Confidence has been restored, he is looking forward to returning as title defender this week. The following conversation has been edited and condensed:

Your victory over the DP World Tour Championship last year was your first victory since you won the Masters. Were there ever moments when you thought you would never win again?

I certainly went to some nice dark places and of course I was worried if I would ever come back. It was a really difficult time. I broke up with my then caddy Jon [Smart] and luckily my best friend Sam Haywood came in to help, but he was also there for support.

I am fortunate to have a lot of support from the team around me, and they always believed in me and supported me during those difficult times. I struggled with an injury and then came to the point that I thought it was time to take a different path with my coaching and started working with Sean Foley.

The most important thing that Sean and I did, along with my strength and fitness coach, Kevin Duffy, was making sure that I could swing without pain. It has been a long recovery process, but around March 2018 I was able to play a tournament without taking painkillers, that was in Malaysia and it was a huge boost for all of us. That meant then that we could really start improving the swing and gaining more consistency in my game. That clearly came about at the end of last year when Dubai won.

Golf is such a mental game and can be pretty lonely if you don't play well. What helped you stay healthy?

Sam certainly kept me healthy, but having a good team around me, who all believed in me and trusted the process, always kept me positive when I was at my lowest. Of course my wife Nic is always helpful and there for me. I was probably quiet and down, so it's huge to have her and the kids at home to pick me up. Lee Westwood is a good friend, and I was certainly inspired by his victory the week before at the Nedbank Golf Challenge. Paul Waring is also a very good friend, and he would always stay good.

Looking back at your victory in Dubai, what were your main emotions?
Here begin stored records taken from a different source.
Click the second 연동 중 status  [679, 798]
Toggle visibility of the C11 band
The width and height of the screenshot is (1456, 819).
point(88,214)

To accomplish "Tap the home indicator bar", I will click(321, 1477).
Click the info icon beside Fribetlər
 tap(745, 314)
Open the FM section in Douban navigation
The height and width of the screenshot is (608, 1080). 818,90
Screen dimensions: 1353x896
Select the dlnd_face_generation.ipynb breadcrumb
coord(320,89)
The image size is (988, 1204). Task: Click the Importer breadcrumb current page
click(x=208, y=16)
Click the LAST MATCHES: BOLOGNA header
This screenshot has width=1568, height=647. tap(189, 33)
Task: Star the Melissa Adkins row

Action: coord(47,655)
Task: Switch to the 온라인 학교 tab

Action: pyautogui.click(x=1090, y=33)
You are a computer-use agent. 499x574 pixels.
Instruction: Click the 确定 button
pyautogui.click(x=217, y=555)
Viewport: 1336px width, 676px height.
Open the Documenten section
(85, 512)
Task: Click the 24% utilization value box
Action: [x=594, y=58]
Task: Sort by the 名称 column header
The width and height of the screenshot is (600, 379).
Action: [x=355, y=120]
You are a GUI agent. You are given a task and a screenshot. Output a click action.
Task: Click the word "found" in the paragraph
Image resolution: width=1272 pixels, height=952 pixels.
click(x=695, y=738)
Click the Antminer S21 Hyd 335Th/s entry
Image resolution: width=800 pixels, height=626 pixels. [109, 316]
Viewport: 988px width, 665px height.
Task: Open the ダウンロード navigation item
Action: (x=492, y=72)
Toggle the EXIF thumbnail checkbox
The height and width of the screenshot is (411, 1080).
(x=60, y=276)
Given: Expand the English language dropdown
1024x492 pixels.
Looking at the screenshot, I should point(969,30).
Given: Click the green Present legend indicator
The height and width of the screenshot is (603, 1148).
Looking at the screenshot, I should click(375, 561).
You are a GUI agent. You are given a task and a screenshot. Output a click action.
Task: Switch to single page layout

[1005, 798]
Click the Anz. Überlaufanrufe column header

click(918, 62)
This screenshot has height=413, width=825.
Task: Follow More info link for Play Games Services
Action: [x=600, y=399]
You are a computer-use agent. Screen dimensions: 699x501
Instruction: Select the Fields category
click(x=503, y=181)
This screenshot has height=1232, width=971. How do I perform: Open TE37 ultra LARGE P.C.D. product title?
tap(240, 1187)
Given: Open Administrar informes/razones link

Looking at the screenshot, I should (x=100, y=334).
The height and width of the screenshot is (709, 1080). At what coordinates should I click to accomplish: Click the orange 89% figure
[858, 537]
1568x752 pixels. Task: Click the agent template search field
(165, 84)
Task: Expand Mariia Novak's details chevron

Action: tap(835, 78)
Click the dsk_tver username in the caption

I was very relaxed all week, my game was really in a good place, the course matches my game, and the fact that my family and friends were there with me just meant that I I was in a really good place. I was clearly nervous because I didn't win that long, but I just trusted what we had been working on and luckily I managed to get it over, not without a bit of drama at the end.

You eventually won with two shots, but how nervous was that final round?

It was only two shots, but it clearly came down to the 17th hole where I made birdie and Patrick Reed made bogey, so that was a swing with two shots.

How did you celebrate?

I was able to make it with my family and friends, and the European Tour had done champagne and drinks at the clubhouse, so we all had a few drinks. I actually came to an Audemars Piguet dinner, for which I am an ambassador, because they always organize a cool day in Dubai on the Monday after the DP World Championship, so it was nice to see those guys and celebrate with them. We ended the evening with an extremely late dinner with family and friends.

Do you feel that your game is in the right shape to compete for another major?

I feel that this year I have shown some form in the majors. I played well at the British Open and United States Open and certainly felt like I was in good positions in the final round, but I'm just happy to play with more consistency and hope I can keep improving. Of course I would like to win another, so I will continue to do my best and see where we end up.